Two new world champions, Sam Shaw and Janine Kavanagh, both hometown heroes, tattooed by local ta moko artist, Tane Lagah. Everyone else? 2nd equal.
499 entries (preferable to 500 in the world of singlespeeding) entertaining over 2000 spectators spread around a twin loop course featuring mainly well-established, old-school trails in the Whakarewarewa Forest network. There were over 100,000 video views and tens of thousands of photo views on the event Facebook and Instagram (@sswc2017) pages within 48 hours of the race finish.
It was another raucous, colourful event with extravagant costumes lighting up a cool, windy and overcast day.
No tattoo, no title, but both Sam and Janine had no doubt about that when asked the question by one of the MC’s, Craig Pattle, immediately after crossing the finish line. Janine wasn’t sure exactly where she’d be inked. Sam had no hesitation, much to his mother, Sarah’s horror.
“Yeah, definitely, I’ve been planning to get one on my butt for ages.”
It was that kind of a race day.
As the last riders straggled in, the competition to decide the venue for the 2018 championships began – Bend, Oregon in the USA versus Prince Edward Island in Canada.

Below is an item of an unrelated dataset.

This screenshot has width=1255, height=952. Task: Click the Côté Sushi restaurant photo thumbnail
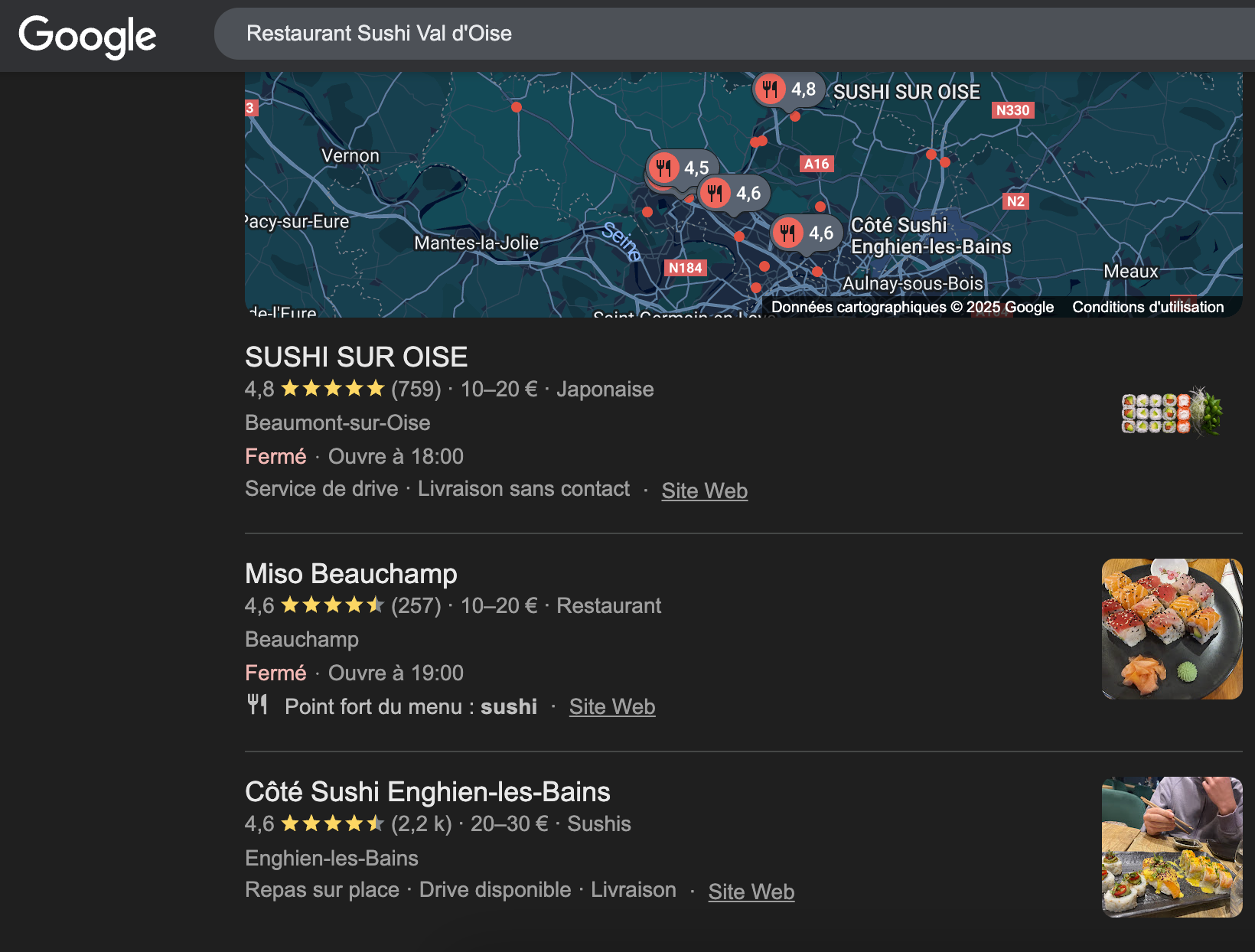(1172, 847)
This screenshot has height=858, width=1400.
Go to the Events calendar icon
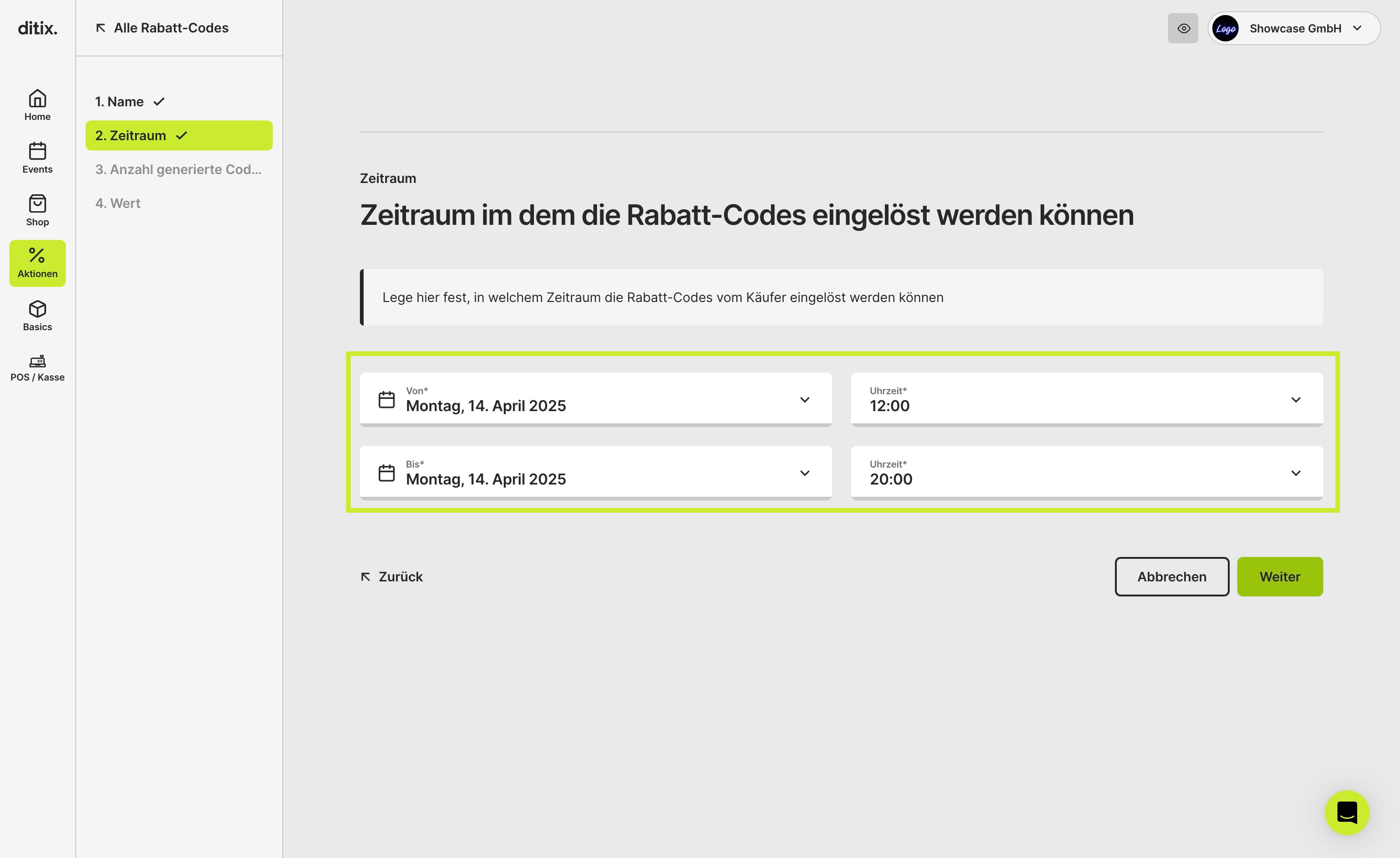point(38,151)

The Americans had come to win at any cost, while Canadian, Bruce McPherson was much more laidback. He’d combined a trip to the world championships with his honeymoon.

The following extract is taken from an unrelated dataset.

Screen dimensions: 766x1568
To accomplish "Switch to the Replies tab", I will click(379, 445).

Part one of the challenge was four members of each team riding a 16” bike point to point, head to head for 10 metres, drinking a beverage, then spinning around with head to a broomstick in a traffic cone, then trying to ride the bike back.
After dispute and discussion and a captain’s run-off. Canada prevailed.
Part two involved being doused in mud, then sliding as far as possible down a plastic sheet, with the volunteers from the Lake Okareka fire brigade hosing down the plastic. The geothermal mud was supplied by the team from the Rotorua Mudtopia Festival debuting from December 1-3. There was only centimetres in this, but USA clawed one back.
So, it was all to play for at prizegiving at the Pig and Whistle Historic Pub that evening. Again, all four team members fronted up to eat fresh fronds of Pikopiko (New Zealand fern), Kina roe and Hapuka eyes. There was a lot of gagging – not all from the competitors. The Bend crew took this one in decisive fashion and SSWC2018 returns to the USA for the first time since Anchorage, Alaska in 2014.
For the volunteers from the Rotorua Singlespeed Society it was another succcessful event, a second world championship (the first was in 2010) to go alongside three New Zealand Championships and an Anzac Championship.
“We have such a brilliant team,” said Society president, Gary Sullivan, adding with a laugh: “Volunteers, sure, but at the same time, highly fine tuned event professionals.”
His mountain clothing company, Nzo, was the main partner of the event and did all the design work.
“We are just one of a long line up of local businesses, charitable trusts and the Rotorua Lakes Council who all contribute to make our events as special as they are.”
The event benefits Lifeline Aotearoa, New Zealand’s mental health helpline.